→ **Data excerpts**:
=-=-=
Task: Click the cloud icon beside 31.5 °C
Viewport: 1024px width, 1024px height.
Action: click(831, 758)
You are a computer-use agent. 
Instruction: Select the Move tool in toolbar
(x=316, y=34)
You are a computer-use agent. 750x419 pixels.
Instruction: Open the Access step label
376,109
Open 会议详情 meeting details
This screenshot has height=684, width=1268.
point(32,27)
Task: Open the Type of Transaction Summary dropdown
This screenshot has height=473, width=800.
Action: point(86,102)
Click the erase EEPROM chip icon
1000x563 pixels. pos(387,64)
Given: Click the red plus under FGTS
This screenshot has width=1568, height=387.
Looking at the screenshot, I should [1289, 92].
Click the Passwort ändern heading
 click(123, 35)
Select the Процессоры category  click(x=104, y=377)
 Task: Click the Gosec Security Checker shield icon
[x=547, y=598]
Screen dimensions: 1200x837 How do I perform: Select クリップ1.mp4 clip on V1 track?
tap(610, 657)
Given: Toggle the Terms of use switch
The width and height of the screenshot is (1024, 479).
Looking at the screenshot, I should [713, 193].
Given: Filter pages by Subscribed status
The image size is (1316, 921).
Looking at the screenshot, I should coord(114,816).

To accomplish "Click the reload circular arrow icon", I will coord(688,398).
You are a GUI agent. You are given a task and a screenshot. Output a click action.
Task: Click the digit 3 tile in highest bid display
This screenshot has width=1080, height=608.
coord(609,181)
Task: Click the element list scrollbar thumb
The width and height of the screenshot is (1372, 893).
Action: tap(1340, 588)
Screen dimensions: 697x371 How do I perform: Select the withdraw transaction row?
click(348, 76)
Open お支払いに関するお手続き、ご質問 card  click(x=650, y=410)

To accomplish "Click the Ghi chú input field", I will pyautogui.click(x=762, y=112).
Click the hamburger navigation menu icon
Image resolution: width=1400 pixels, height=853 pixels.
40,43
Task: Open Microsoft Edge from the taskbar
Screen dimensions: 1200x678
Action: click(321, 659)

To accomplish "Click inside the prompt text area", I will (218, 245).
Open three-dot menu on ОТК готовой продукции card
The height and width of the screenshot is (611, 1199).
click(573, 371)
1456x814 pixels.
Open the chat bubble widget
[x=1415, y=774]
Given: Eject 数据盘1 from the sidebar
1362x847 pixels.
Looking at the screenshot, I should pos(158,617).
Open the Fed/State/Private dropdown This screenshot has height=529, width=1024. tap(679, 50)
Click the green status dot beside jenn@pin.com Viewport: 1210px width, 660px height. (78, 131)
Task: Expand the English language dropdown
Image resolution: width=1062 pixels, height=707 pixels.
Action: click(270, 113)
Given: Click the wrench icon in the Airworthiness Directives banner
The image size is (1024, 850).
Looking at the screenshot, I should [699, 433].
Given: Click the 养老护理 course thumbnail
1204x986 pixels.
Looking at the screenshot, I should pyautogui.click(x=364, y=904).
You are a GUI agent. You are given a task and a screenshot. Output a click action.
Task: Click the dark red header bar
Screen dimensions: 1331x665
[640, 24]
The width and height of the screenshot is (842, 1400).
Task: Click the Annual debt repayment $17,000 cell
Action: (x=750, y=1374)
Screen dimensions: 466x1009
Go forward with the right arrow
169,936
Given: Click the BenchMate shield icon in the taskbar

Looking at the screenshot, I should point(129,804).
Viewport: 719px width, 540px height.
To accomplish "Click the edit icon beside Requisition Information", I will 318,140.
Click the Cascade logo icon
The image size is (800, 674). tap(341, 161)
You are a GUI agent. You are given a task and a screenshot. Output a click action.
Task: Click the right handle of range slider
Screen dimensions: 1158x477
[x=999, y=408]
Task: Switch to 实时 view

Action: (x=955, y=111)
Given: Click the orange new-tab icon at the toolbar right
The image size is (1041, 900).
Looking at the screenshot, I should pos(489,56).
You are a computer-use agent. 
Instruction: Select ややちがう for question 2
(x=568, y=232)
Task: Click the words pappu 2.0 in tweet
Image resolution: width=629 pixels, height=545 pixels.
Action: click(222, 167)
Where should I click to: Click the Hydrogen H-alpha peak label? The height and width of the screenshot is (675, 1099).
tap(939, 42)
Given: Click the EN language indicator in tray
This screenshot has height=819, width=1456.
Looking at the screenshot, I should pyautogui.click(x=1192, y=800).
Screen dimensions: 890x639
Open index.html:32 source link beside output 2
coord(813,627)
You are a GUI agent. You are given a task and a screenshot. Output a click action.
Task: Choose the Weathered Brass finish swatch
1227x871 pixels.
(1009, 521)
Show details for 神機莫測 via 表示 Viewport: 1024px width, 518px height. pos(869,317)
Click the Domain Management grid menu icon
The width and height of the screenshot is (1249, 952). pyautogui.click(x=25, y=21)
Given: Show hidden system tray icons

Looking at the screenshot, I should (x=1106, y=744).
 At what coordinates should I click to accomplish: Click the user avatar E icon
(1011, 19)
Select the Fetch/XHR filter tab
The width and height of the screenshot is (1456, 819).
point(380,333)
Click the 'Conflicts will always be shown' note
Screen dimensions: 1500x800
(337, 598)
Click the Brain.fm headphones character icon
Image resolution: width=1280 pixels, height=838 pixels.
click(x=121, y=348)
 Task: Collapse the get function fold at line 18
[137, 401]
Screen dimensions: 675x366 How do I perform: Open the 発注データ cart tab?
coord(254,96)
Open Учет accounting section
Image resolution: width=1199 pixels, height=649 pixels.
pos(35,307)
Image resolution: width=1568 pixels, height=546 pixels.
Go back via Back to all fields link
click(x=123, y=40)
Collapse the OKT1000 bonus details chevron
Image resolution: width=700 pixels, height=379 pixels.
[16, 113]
=-=-=
→ **Aim of the exercise**: State the number of lines in the preceding data that contain the word "language", and nothing besides.

→ **Answer to this task**: 2